Judges don't have to write formal findings when ruling on certain motions — dismissal under Rule 12(b), judgment as a matter of law under Rule 50, summary judgment under Rule 56, or a new trial under Rule 59 — though if the motion rests on more than one ground, the judge must at least explain briefly which ground decided it. After judgment, a party has 28 days to ask the court to amend or add findings, and that motion can ride along with a Rule 59 motion for a new trial.
Parties can waive findings altogether — by defaulting or not showing up for trial, by written consent filed in the case, or by consenting on the record in open court — except in divorce cases, where findings are never optional. If the record of a hearing is wrong or incomplete, a party can move to fix it, usually within 14 days after the transcript is filed.
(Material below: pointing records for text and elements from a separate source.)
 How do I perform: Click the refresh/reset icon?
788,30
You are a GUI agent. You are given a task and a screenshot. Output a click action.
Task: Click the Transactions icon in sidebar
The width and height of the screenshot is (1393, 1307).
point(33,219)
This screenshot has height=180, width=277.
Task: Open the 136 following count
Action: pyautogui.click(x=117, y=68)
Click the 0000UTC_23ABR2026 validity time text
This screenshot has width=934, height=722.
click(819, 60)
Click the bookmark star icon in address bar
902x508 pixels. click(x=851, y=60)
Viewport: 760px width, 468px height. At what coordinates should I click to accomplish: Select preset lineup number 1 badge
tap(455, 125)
And if one side's evidence on a particular claim or defense is complete but comes up short, the judge doesn't have to wait for the rest of the trial — the judge can enter a non-final judgment against that party on that issue, backed by findings and conclusions of its own.
Frequently Asked Questions
Why does a judge have to write out findings of fact and conclusions of law?
Rule 52 makes the judge's reasoning part of the record in any case tried without a jury. Written findings tell the parties why they won or lost on the facts, and they give an appellate court something concrete to review instead of guessing at the trial judge's reasoning.
How long do I have to ask the court to amend or add to its findings?
You have 28 days after entry of judgment to file a motion asking the court to amend its findings or make additional ones. You can combine this motion with a motion for a new trial under Rule 59.
Can the parties skip findings of fact and conclusions of law?
Yes, except in divorce cases. Parties can waive findings by defaulting or failing to appear at trial, by written consent filed with the court, or by consenting on the record in open court.
What if the trial transcript is wrong or missing something?
A party can move to correct the record. That motion is due within 14 days after the transcript is filed, though the court can accept a later motion for good cause. The court then decides what the record should say.
What is a 'judgment on partial findings,' and how does it differ from a directed verdict?
It's the bench-trial version of a directed verdict. If a party has been fully heard on an issue during a non-jury trial and the evidence doesn't support that party's position, the judge can enter judgment against that party on the spot rather than waiting for the rest of the trial. Utah moved this power here in 2016; it used to live in Rule 41(b).
Does a judge have to explain every ruling on a motion?
No. Rulings on motions under Rules 12(b), 50, 56, and 59 don't require formal findings. But if the motion could have been decided on more than one ground, the judge must give a brief written statement of which ground the ruling rests on.